╭─ TEKS PILIHAN

Ilustrasi kedelai. Foto : Antara |
JAKARTA, BL-Lembaga Swadaya Masyarakat (LSM) mempertanyakan, rencana dan target pemerintah untuk swasembada tanaman pangan strategis di tahun 2014, sebagai bentuk keberhasilan pemerintah.
Koalisi Rakyat untuk Kedaulatan Pangan (KRKP) memandang, target pemerintah khusus untuk swasembada kedelai, itu tidak realistis.
“Merujuk pada rencana pemerintah yang akan melakukan swasembada tanaman pangan strategis, salah satunya kedelai pada tahun 2014 menjadi pertanyaan besar apakah benar dapat dicapai?,” kata Officer Advokasi dan Jaringan KRKP, Said Abdullah dalam pernyataan resminya yang diterima Beritalingkungan.com, Rabu (25/7).
Ayip sapaan akrab Said Abdullah memaparkan beberapa alasan. Pertama, swasembada dicapai dengan mengasumsikan bahwa lahan yang dipakai untuk memproduksi setidaknya mencapai 1.7 juta ha.
Untuk mencapai ini, maka optimalisasi lahan kering dan rawa ditingkatkan selain lahan sawah. Persoalannya optimalisasi lahan kering dan rawa masih mengalami tantang luar biasa, selain terjadinya rebutan lahan dengan sektor perkebunan juga daya dukung infrastruktur dna pembiayaan masih rendah.
Selama ini, sambungnya, produksi kedelai ditumpukan pada lahan sawah yang biasanya digunakan pada saat jeda musim tanam padi. Lahan sawah sendiri saat ini terus mengalami penyusutan akibat alih fungsi lahan yang massive.
Menurut data BPS, setiap tahun rata-rata konversi sawah mencapai 110 ribu ha. Padahal, laju pencetakan sawah baru tidak lebih dari setengahnya setiap tahunnya. Hilangnya sawah berarti hilang pula lahan untuk tanaman kedelai.
Kedua, target swasembada tiga tanaman pangan utama. Soal swasembada, pemerintah menargetkan pada tahun 2014, kebutuhan padi, jagung, dan kedelai dapat dipenuhi dari produksi dalam negeri.

╰─
╭─ DATA MASUKAN

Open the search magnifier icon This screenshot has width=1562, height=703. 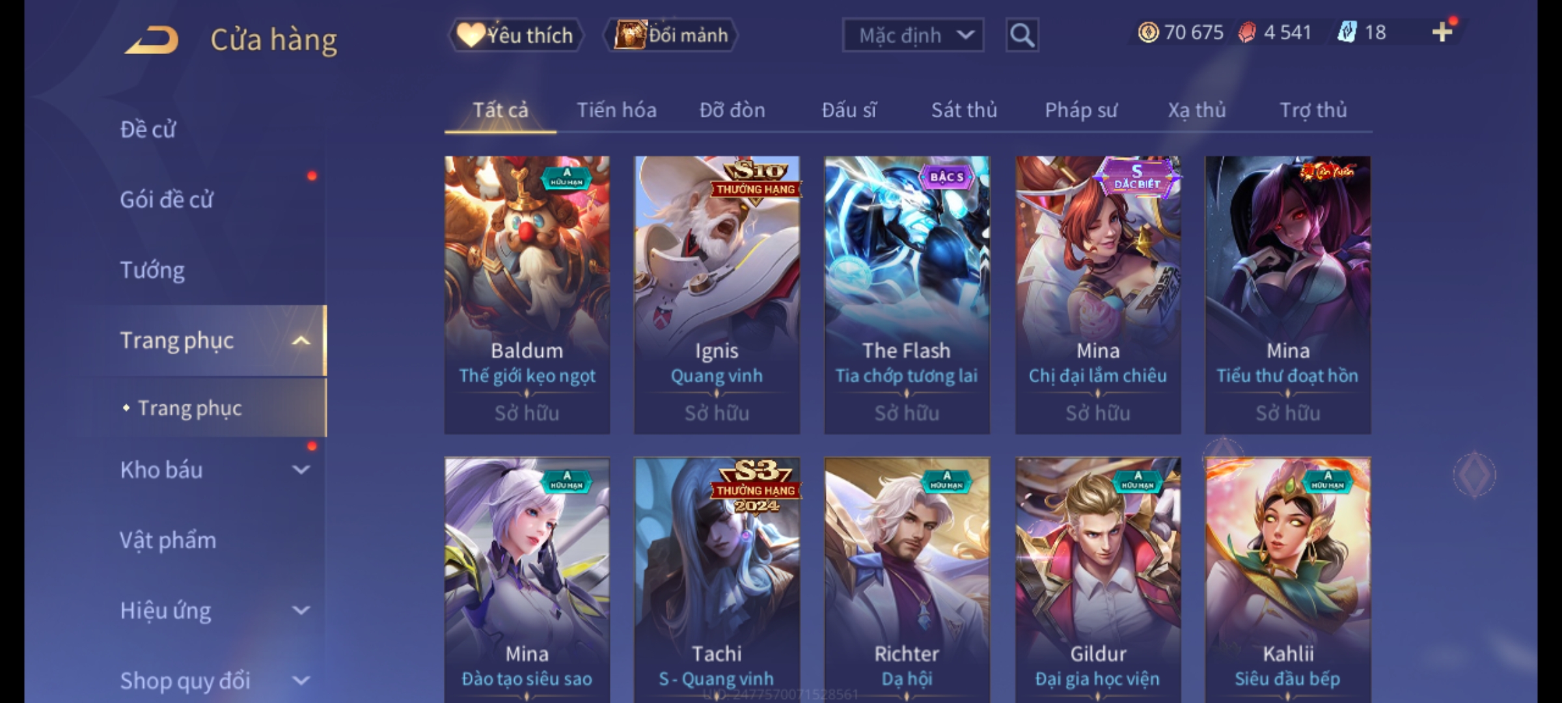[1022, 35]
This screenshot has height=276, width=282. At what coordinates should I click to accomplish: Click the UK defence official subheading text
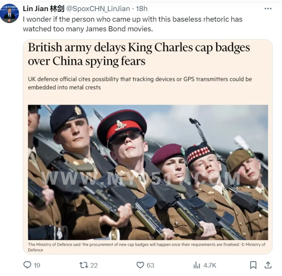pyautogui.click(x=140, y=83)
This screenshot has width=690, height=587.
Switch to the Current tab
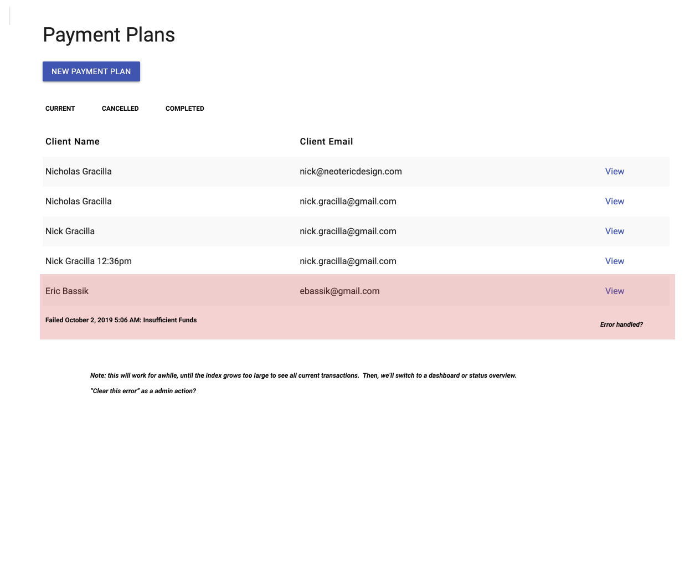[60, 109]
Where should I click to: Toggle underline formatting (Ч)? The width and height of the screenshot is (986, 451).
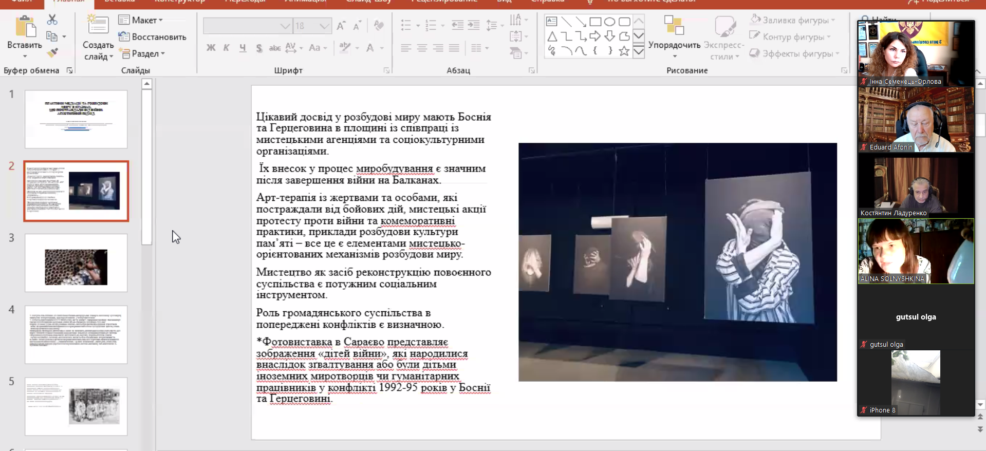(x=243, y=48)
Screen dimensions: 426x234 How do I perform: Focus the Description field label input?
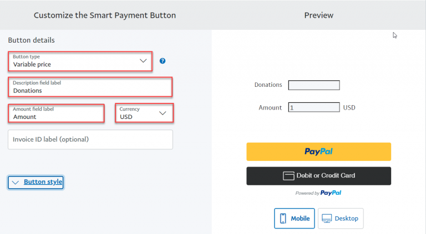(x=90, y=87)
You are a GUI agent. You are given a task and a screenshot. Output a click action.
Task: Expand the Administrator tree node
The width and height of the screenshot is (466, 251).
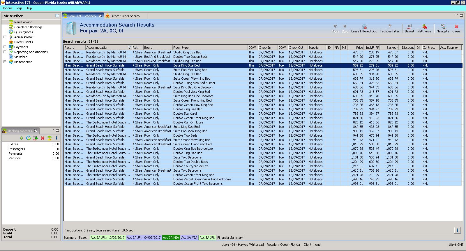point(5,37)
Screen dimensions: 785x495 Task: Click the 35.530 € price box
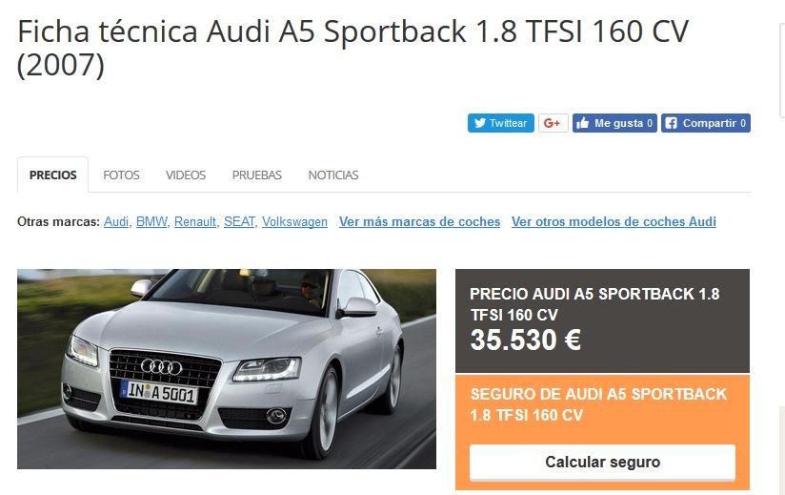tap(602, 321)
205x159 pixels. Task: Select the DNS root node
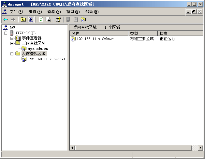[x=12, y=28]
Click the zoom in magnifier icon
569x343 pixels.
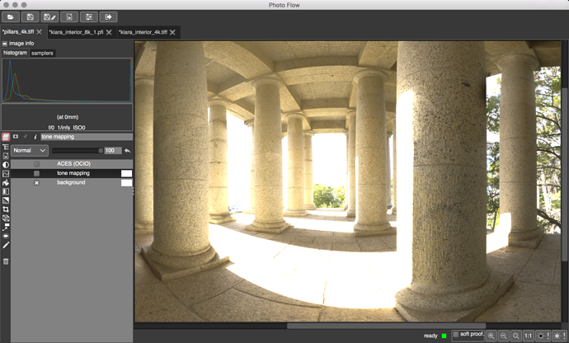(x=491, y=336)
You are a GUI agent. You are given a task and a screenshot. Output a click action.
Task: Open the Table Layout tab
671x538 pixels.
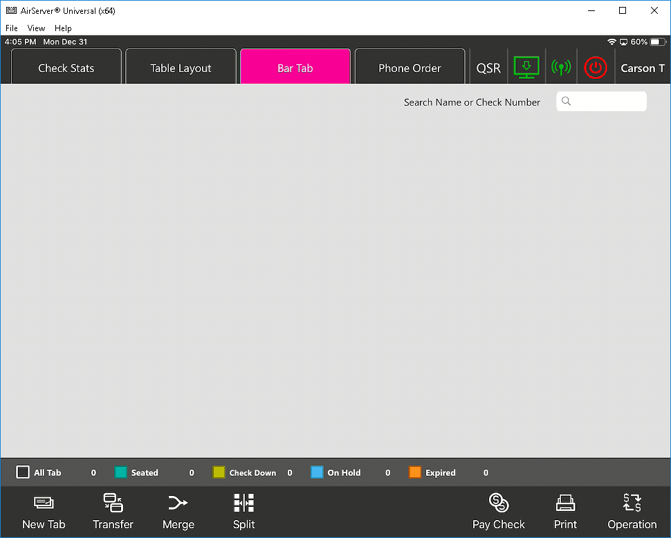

╰─
╭─ DATA MASUKAN

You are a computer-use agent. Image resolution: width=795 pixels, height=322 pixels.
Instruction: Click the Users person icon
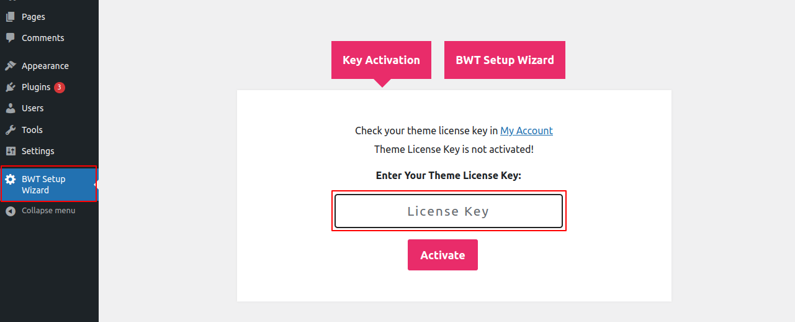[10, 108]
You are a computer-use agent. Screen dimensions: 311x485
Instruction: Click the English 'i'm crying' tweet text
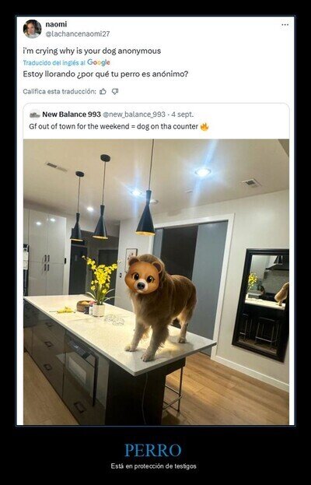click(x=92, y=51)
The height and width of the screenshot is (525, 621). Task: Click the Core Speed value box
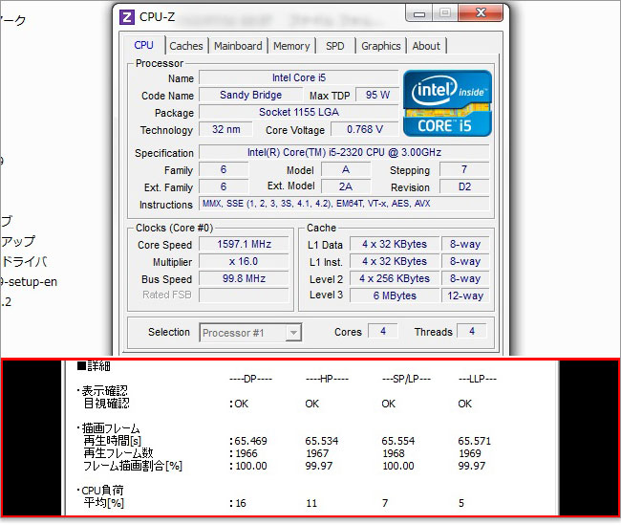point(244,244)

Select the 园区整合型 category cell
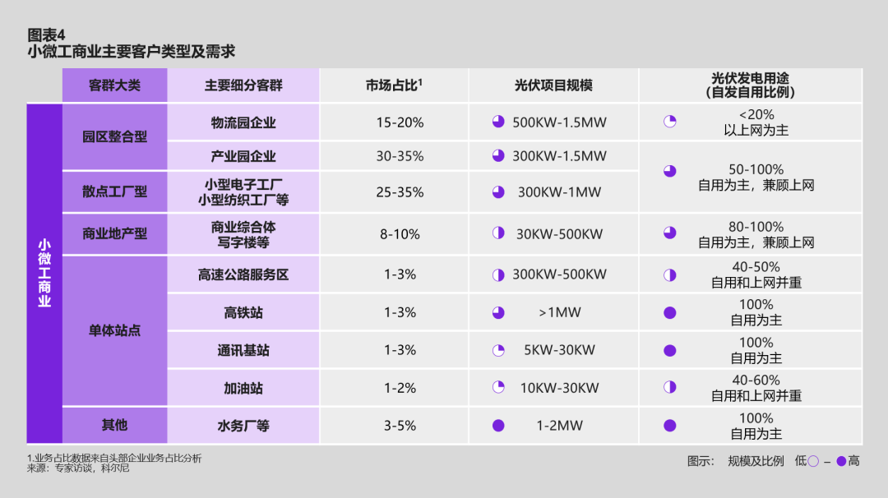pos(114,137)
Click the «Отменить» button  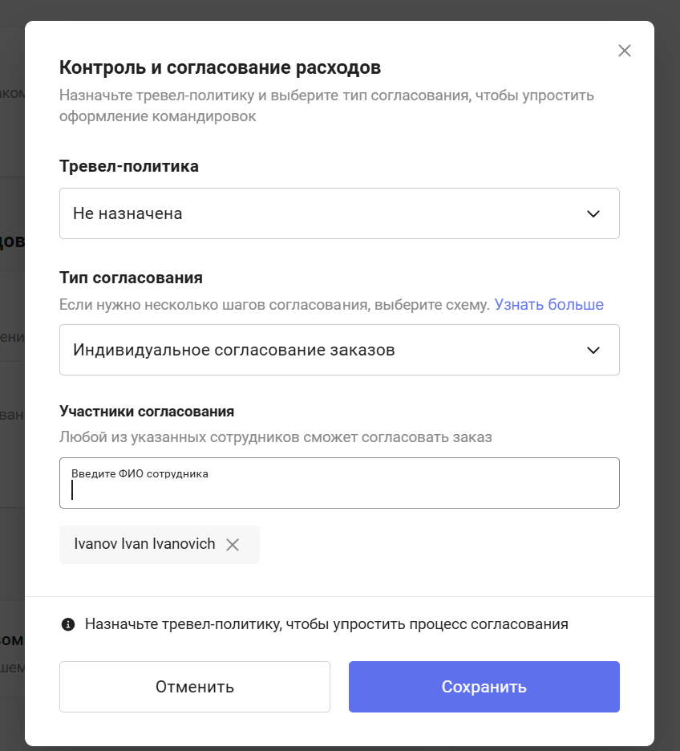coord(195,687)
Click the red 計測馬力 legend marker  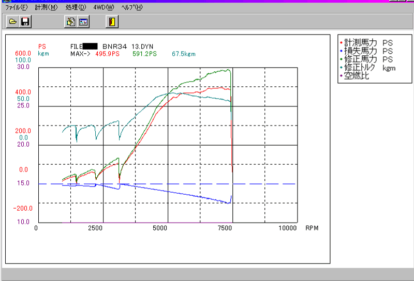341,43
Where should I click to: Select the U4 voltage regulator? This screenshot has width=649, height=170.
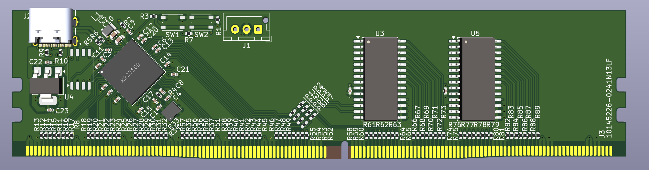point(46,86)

╰─

TUGAS UNTUK DIKERJAKAN:
• A. Salin kata demi kata bagian teks tentang target swasembada kedelai, mulai dari kata-kata "Untuk mencapai ini, maka" dan berhenti setelah kata-kata "pembiayaan masih rendah.".
• B. Lanjutkan teks tentang target swasembada kedelai setelah kalimat terakhir yang tercantum.

JAWABAN DI BAWAH:
• A.
Untuk mencapai ini, maka optimalisasi lahan kering dan rawa ditingkatkan selain lahan sawah. Persoalannya optimalisasi lahan kering dan rawa masih mengalami tantang luar biasa, selain terjadinya rebutan lahan dengan sektor perkebunan juga daya dukung infrastruktur dna pembiayaan masih rendah.

• B.
Keinginan swasembada ini menjadi persoalan, mengingat lahan yang digunakan adalah sama. Hingga saat ini, di lahan produktif yang ada selain padi bersaing pula kedelai dan jagung untuk ditanam.
“Menjadi tidak realistis, ketika jagung dan kedelai diharapkan swasembada, sementara lahan yang digunakan hanya pada tempat yang sama. Peningkatan produksi jagung, secara otomatis menurunkan produksi kedelai,” tutur Ayip.
Hal ini dapat dilihat dari data BPS, berdasar angka ramalan I tahun 2012, produksi jagung meningkat dari 17 juta ton padat tahun 2011 menjadi 18 juta ton tahun 2012. Sementara produksi kedelai mengalami penurunan, dari tahun 907 ribu ton tahun 2010 menjadi 851 ribu ton tahun 2011 dan diprediksikan 310 ribu ton.
Dari hitungan, hingga tahun 2014 diproyeksikan produksi kedelai dalam negeri mencapai 2,7 juta ton dengan laju peningkatan produksi mencapai 1.5 ton/ha dari sebelumnya yang hanya 1.3 ton/ha (per hektar). Dus, artinya, pada tahun 2014 terdapat surplus 137 ribu ton. Dengan jumlah ini maka impor diasumsikan tidak lagi diperlukan.
Dengan produksi tahun lalu yang hanya 851 ribu ton, Terdapat defisit produksi hingga 1,9 juta ton untuk mencapai 2.7 juta ton. Dengan waktu yang kurang dari tiga tahun defisit itu menjadi tantangan yang cukup berat. Dengan hitungan sederhana maka setiap tahun, produksi harus meningkat rata-rata 1.4 juta ton.
Ketiga, tata niaga pasar. Selain lahan, persoalan lain yang dihadapi adalah adanya kecenderungan penurunan jumlah petani yang membudidayakan kedelai. Saat ini di jawa timur, yang merupakan salah satu lumbung kedelai Indonesia, sudah banyak petani yang beralih ke kacang hijau.
Menurut petani, hal ini dilakukan karena pasca panen dan tata niaga kacang hijau jauh lebih mudah dan menguntungkan. Harga kedelai dalam negeri terus mengalami tekanan oleh kedelai impor. Selama tahun 2011, bea masuk impor kedelai 0 persen alias gratis. Situasi ini tentu saja memukul produk domestik yang berujung pada penurunan gairah para petani untuk menanam kedelai.
“Menjadi naïf, ketika swasembada didorong sementara keran impor dibuka lebar. Dukungan dalam bentuk insentif harga dan input sedikit sekali dilakukan,” tandas Ayip. (Herawatmo).